The report’s last notation jumped off the page at Mansell, and he read it aloud. “Today, the caves are a favorite site for the sport of spelunking (the exploration of underground caves).”
He read the whole report again, and then set it aside.
The beach along M4 dissolved into a shoreline of rocks and tide pools. The road snaked through a rugged strip of land known as The Willows and narrowed outside the tiny village of Skoenmakerskop, the Shoemaker’s Hillock. Mansell eased off the gas, enjoying the shadowy view and the fragrant scent of evening. He plucked a handful of green grapes from the bag.
At Sardinia Bay, the road turned inland. Mansell stopped for petrol at Sea View. He bought coffee and cigarettes. Here he caught the freeway and concentrated on driving. Fifteen kilometers later, he approached a narrow oiled road. The sign on the shoulder read, OYSTER BAY-6K.
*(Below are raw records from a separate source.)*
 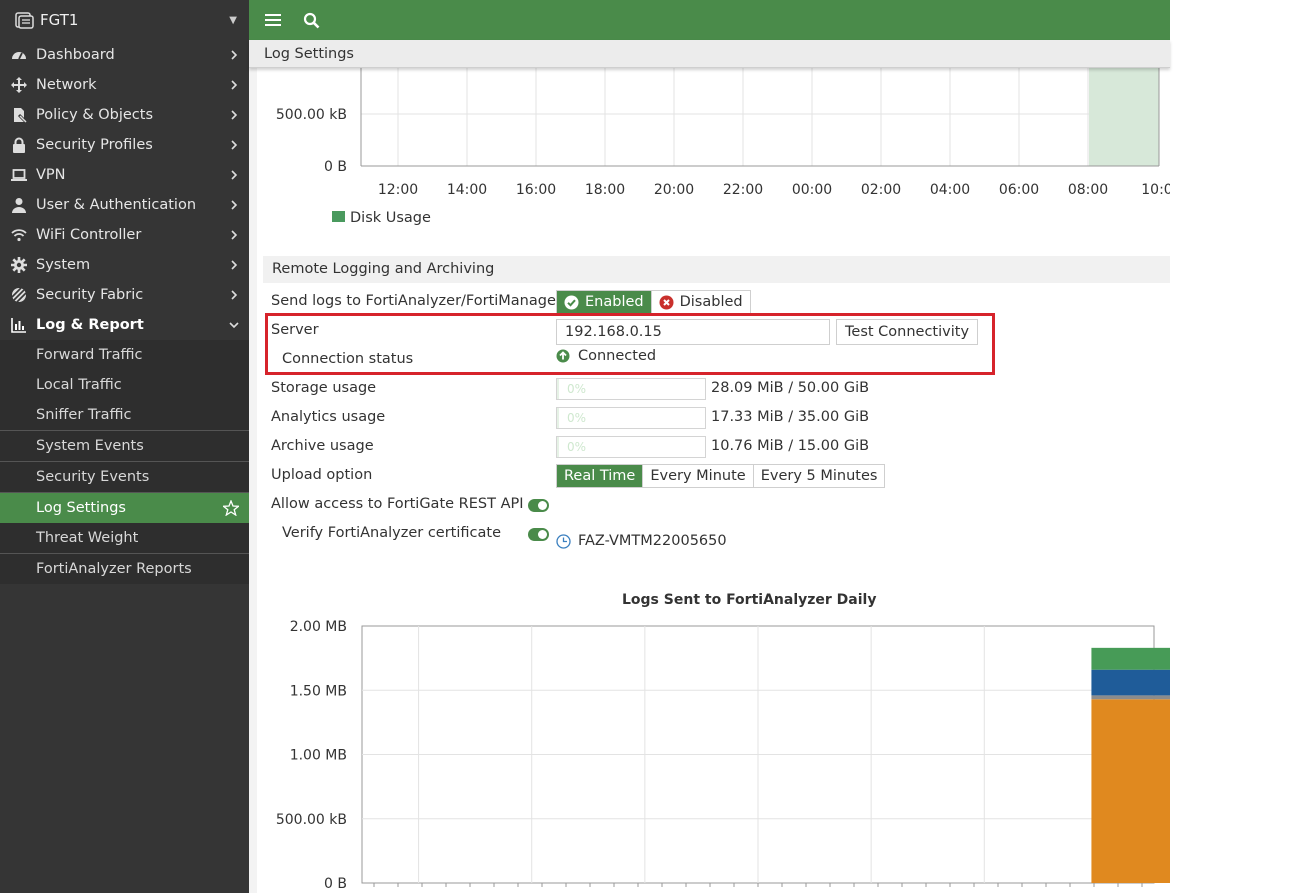 I want to click on clock-icon, so click(x=564, y=541).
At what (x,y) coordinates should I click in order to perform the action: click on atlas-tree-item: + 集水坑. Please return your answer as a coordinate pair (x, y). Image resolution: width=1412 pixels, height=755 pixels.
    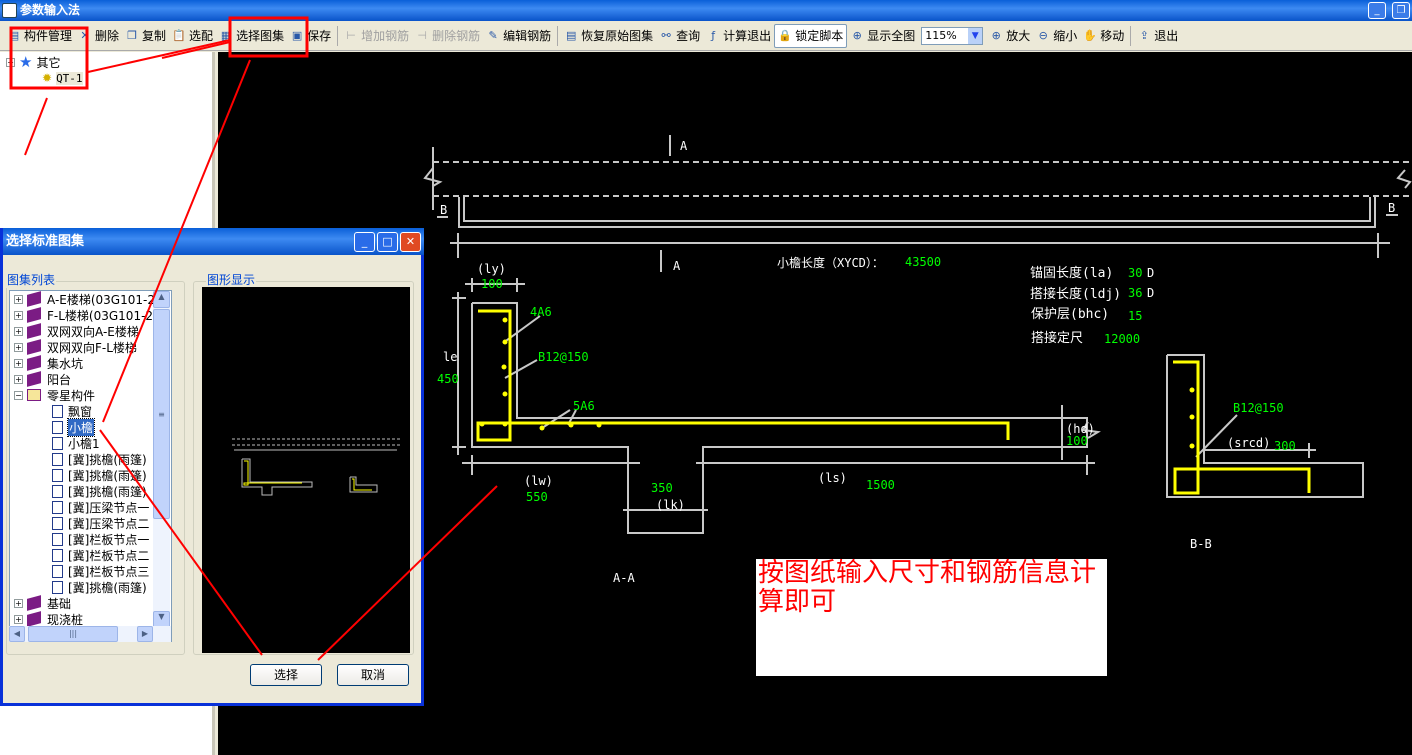
    Looking at the image, I should click on (90, 363).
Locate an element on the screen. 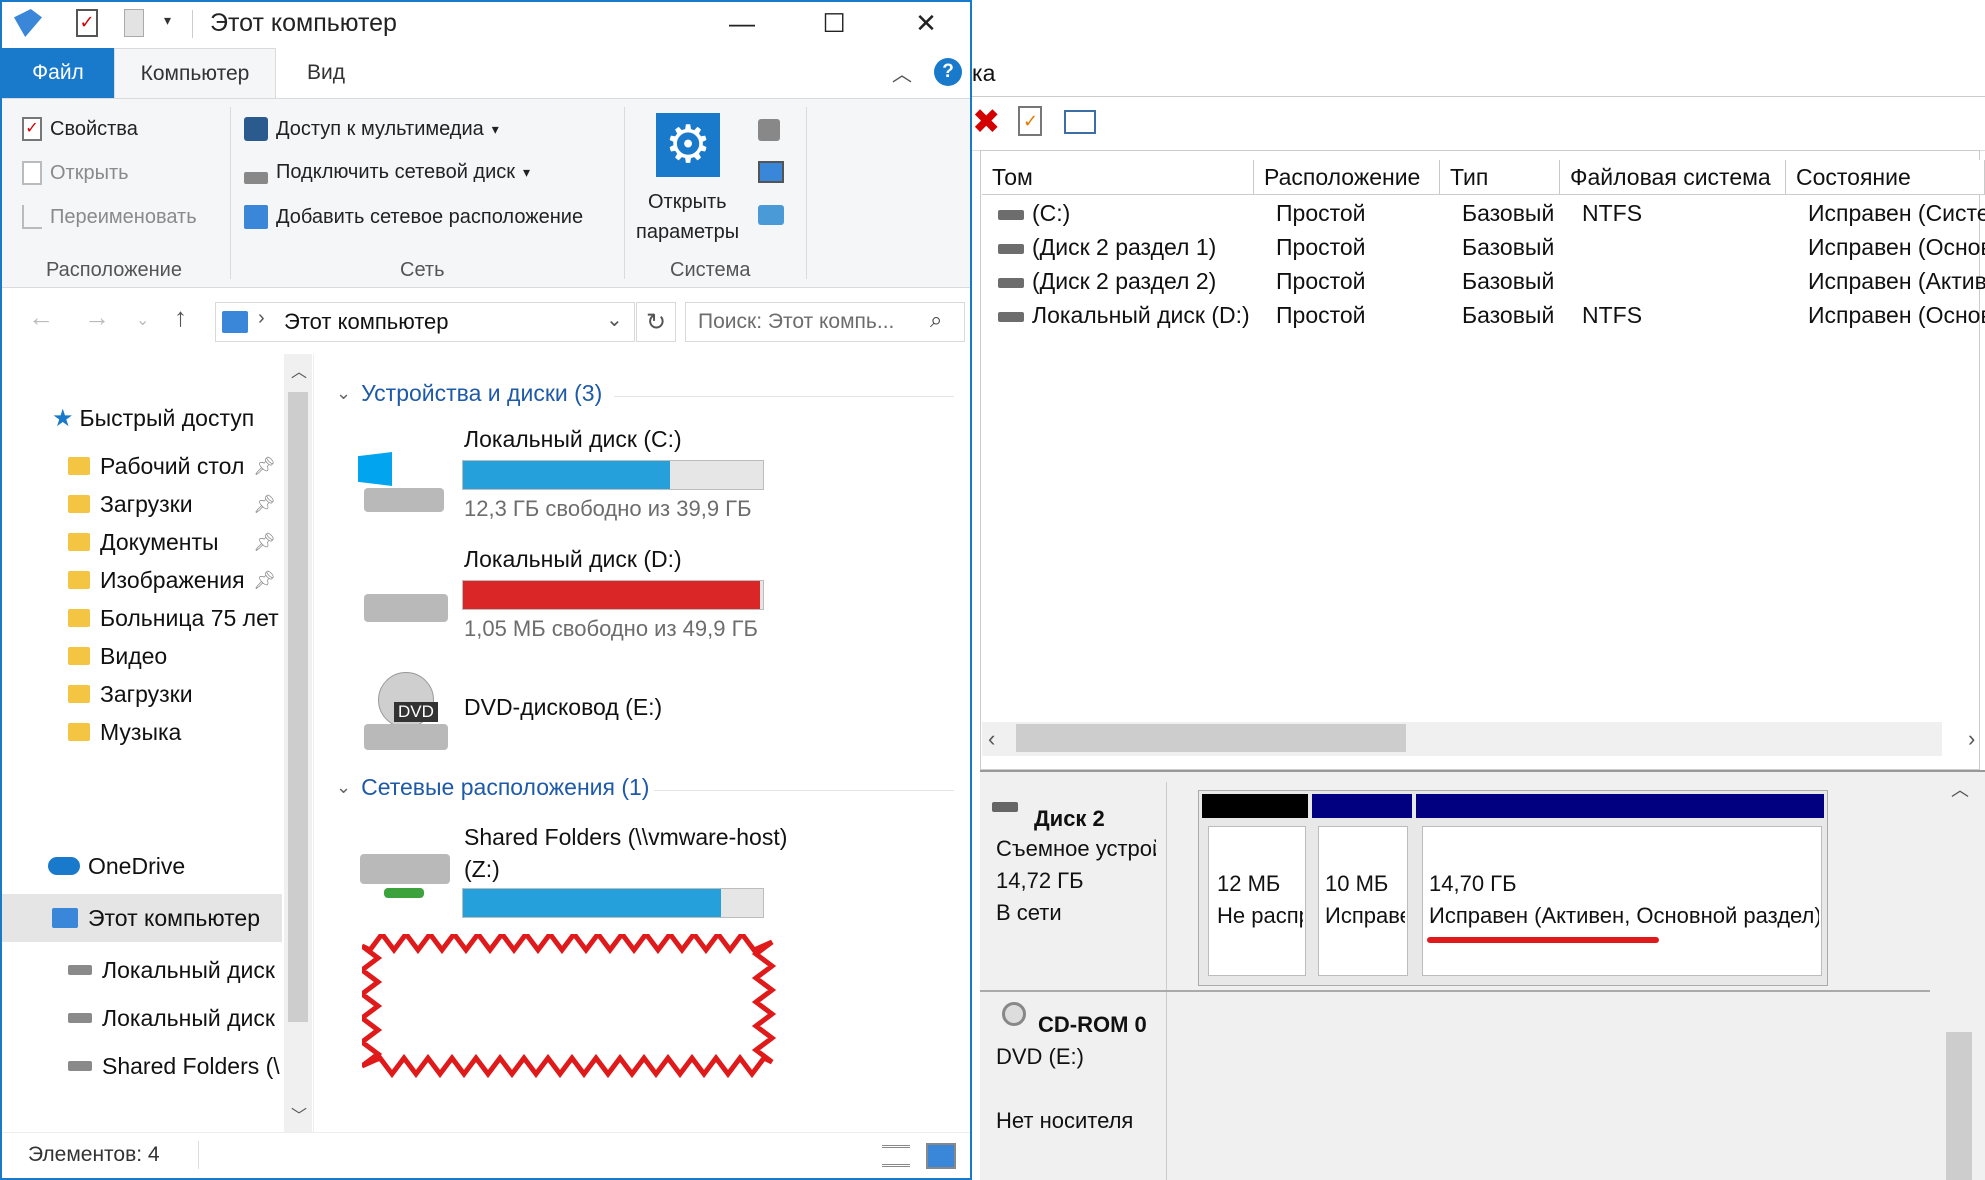  drive-c-name: Локальный диск (C:) is located at coordinates (573, 440).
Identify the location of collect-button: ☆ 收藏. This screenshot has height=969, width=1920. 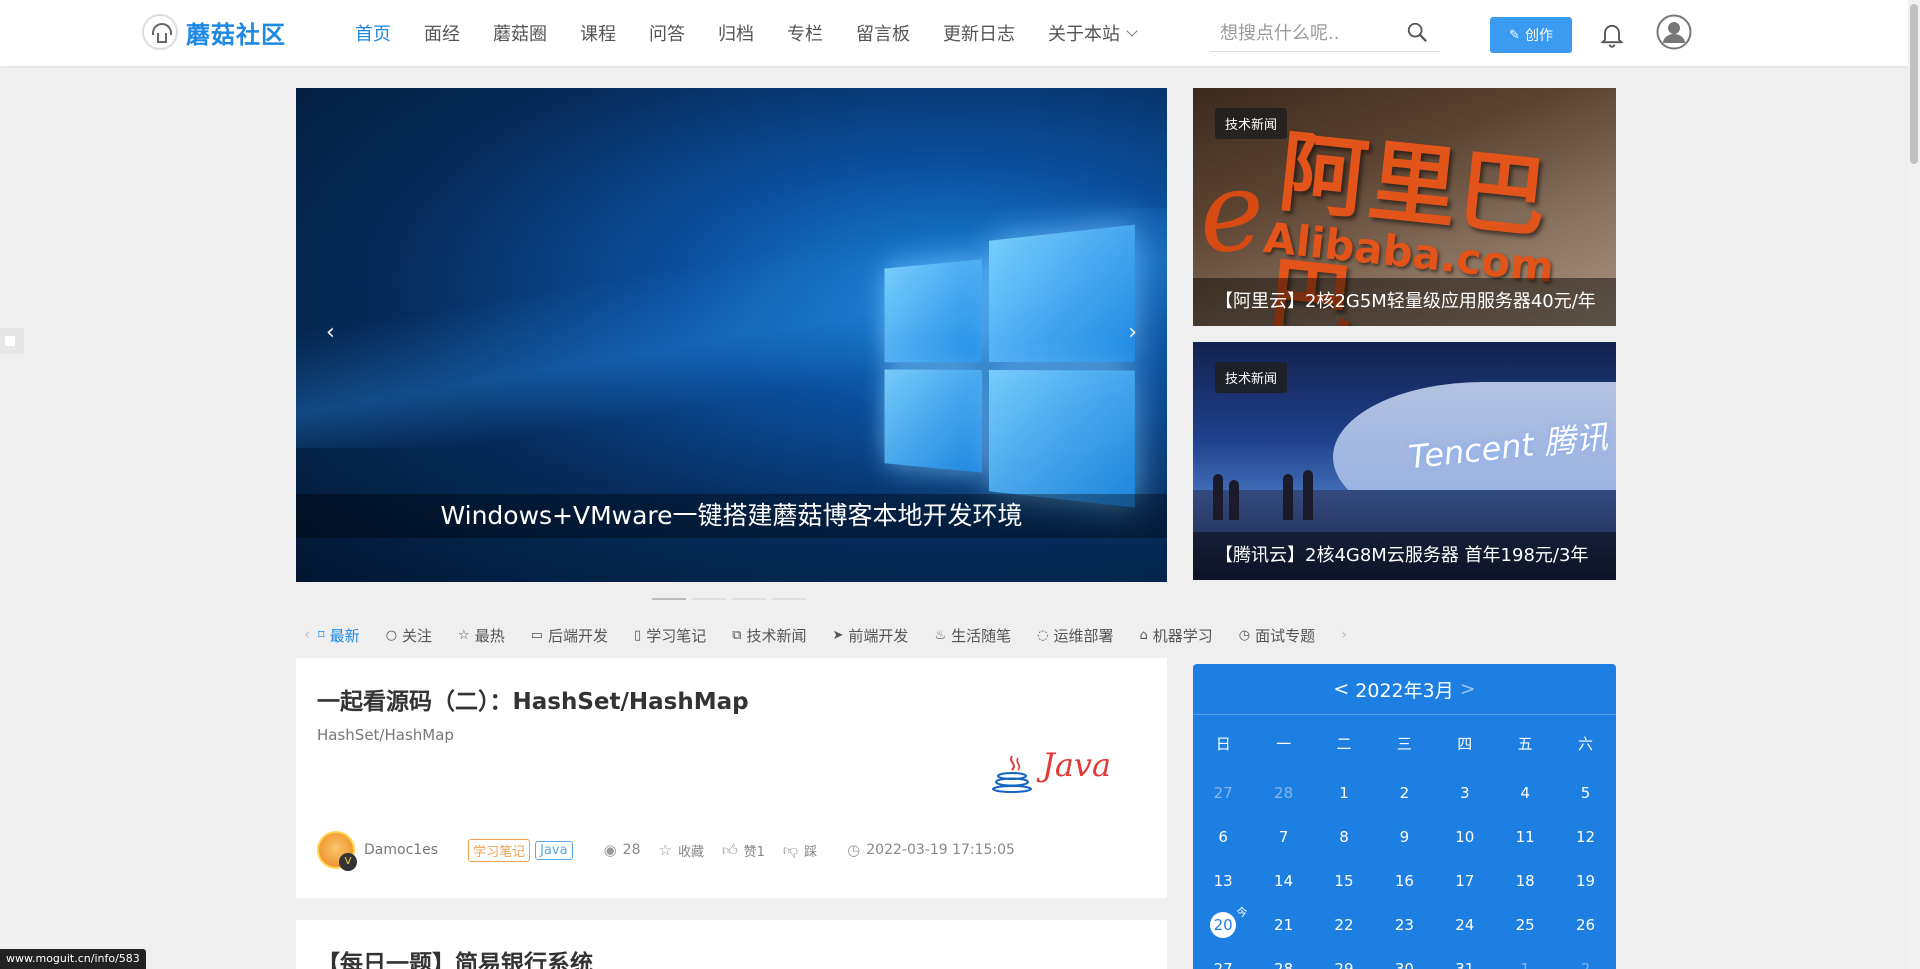
(680, 850).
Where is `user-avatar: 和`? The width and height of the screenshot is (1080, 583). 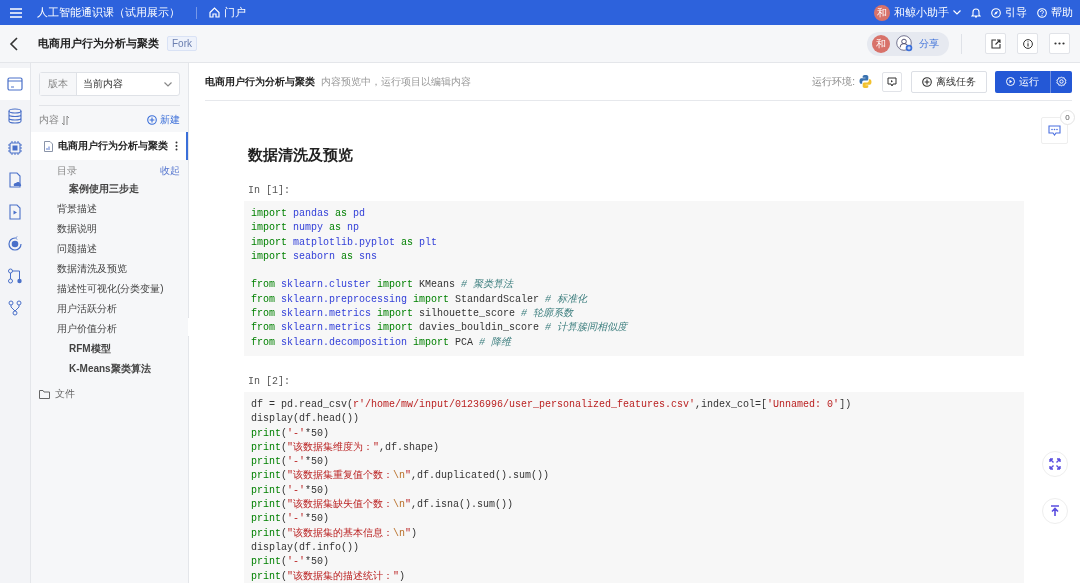 user-avatar: 和 is located at coordinates (882, 12).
Jennifer walked along the beach with Harriet, a perfect contrast. Jennifer: blond, sleek, aloof. Harriet: Latin, buxom, challenging. Mansell and Harriet had cultivated a stormy relationship during his junior year at school. It lasted two months. Back then, she wore torn T-shirts and lace panties. She needed it twice a day, and her hands were always busy. Jarrad never asked, and Mansell never volunteered. Five kids and eighteen years had taken its toll on Harriet physically. But sexually? Mansell wondered.
He and Jarrad sat on the redwood deck in the face of a gentle breeze. The air was alive with the fragrance of sea and jasmine. A waxing moon highlighted the whitecaps of tiny breakers and the foam of a rising tide. They drank tequila. Mansell listened to the ocean with one ear and Jarrad Pruitt with the other.